Takeaways for newer and returning collectors
If you are newer to the hobby or just getting back into it, here are a few practical lessons this sale illustrates:
Understand the product ladder. Hoops, Prizm, Select, National Treasures, Flawless, and others each occupy their own place in the ecosystem. Rarity means more when the set is widely recognized.
Learn what “1/1” really implies. One-of-one cards don’t have straightforward price comps. Each sale stands on its own, and buyer preference plays a big role.
Grade matters, but context matters more. On a unique rookie like this, a PSA 9 is still a strong outcome. For mass-produced cards, the difference between PSA 9 and PSA 10 can be more dramatic.
Track auction houses and timing. Major platforms like Goldin often bring out top-end examples and can help establish new reference points for specific cards. The June 7, 2026 date places this sale in a postseason window, when attention on star players is typically elevated.
Focus on understanding, not chasing headlines. Even if this card is out of reach, knowing why it sold for what it did can help inform more modest purchases – for example, lower-numbered but affordable parallels from respected sets.

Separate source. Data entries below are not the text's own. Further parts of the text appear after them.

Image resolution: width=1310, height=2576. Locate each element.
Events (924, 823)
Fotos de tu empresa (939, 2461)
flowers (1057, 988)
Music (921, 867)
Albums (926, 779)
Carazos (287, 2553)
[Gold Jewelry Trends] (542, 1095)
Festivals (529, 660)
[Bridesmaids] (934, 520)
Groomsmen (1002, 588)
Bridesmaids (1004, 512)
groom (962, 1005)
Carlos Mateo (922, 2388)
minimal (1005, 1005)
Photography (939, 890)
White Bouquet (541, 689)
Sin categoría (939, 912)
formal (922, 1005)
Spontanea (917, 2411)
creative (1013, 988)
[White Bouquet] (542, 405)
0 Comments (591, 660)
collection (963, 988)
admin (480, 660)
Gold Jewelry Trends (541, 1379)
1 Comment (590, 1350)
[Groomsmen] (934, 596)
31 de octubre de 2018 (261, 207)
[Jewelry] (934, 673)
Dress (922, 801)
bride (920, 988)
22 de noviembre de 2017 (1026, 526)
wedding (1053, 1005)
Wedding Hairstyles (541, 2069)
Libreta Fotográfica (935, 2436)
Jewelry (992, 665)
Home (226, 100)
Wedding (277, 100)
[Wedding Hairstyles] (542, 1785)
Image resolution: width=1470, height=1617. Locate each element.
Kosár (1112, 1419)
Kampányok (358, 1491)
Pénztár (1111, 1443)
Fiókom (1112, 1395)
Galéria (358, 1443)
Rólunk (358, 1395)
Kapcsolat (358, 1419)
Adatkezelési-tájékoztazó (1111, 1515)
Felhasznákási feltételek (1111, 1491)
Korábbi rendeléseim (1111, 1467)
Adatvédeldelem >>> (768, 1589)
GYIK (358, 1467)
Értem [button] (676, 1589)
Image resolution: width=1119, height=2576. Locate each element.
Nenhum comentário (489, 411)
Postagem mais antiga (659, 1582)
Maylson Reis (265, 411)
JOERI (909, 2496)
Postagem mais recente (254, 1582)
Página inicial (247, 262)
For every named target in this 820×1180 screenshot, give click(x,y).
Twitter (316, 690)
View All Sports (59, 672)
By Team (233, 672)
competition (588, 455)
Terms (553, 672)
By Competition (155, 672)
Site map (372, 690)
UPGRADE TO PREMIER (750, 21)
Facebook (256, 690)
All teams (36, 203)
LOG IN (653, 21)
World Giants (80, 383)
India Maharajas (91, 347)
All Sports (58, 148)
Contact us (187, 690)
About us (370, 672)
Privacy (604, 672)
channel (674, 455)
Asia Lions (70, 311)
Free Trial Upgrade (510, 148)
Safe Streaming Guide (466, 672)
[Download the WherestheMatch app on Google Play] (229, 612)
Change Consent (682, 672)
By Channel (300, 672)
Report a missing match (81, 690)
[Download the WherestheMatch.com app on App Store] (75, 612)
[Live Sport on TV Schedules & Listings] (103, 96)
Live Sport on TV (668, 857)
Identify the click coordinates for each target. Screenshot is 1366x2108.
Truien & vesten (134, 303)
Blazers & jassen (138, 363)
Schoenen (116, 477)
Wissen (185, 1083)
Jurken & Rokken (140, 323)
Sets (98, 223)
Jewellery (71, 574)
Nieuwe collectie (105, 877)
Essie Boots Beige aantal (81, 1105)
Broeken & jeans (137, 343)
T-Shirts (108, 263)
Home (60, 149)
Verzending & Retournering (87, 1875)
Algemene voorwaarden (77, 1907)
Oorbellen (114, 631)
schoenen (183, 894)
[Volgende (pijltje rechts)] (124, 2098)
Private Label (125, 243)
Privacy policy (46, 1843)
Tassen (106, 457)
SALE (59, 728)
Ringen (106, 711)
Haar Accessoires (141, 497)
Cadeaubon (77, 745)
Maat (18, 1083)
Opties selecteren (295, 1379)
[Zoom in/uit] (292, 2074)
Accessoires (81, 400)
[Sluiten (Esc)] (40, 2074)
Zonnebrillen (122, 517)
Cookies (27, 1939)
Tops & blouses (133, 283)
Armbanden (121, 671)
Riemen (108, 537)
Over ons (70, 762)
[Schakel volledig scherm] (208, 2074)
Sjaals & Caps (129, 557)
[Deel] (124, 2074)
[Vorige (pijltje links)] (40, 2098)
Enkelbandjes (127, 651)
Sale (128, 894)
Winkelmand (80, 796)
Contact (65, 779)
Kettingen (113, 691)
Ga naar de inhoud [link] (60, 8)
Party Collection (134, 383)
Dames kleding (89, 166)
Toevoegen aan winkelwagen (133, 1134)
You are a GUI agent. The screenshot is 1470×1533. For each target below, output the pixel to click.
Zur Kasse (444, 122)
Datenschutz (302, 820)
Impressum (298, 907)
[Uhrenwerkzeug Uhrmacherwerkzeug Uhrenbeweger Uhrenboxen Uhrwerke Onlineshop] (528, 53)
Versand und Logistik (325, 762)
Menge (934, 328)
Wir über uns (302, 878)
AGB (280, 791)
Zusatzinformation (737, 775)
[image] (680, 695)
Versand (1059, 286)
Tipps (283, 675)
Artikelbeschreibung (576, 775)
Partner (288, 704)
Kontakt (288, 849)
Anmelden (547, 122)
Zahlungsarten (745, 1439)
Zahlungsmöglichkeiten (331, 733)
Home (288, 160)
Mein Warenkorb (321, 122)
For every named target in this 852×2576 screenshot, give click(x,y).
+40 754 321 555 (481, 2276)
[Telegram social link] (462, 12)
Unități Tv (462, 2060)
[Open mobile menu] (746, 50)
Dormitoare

Where this Luka Hoops Black 1/1 fits in the Luka rookie landscape
Within the broader Luka rookie picture, cards can be roughly grouped as:
- Iconic mass-chase: Prizm base and Silver in high grade
- Mid-tier numbered parallels: /199, /149, /99 from key brands
- Premium numbered and autographed: low-numbered autos, RPAs, gold parallels
- True grails: Logoman 1/1s, Prizm Black 1/1, NT RPA 1/1, and other premier one-of-ones
This PSA 9 Hoops Artist Proof Black 1/1 sits somewhere between premium and grail:
- It is not a logoman or NT RPA, but
- It is the only copy of a recognizable flagship rookie from a mainstream NBA product.
That blend makes it particularly interesting for collectors who:
- Prefer true rookies from widely known brands
- Value serial rarity and PSA-graded condition
- Track modern basketball as closely as vintage
Final thoughts
The $92,720 sale of the 2018-19 Panini Hoops Artist Proof Black #268 Luka Doncic Rookie Card 1/1, PSA MINT 9, at Goldin on June 7, 2026, is not just another headline for an ultra-modern star.
It is a reminder that:
- Flagship brands still matter.
- True one-of-one rookies occupy their own pricing universe.
- The market continues to differentiate sharply between everyday rookies and truly scarce, hobby-relevant pieces.
For collectors, the most useful step is not to assume this result will repeat, but to use it as one more reference point in understanding how rarity, set identity, grading, and player status interact in today’s basketball card market.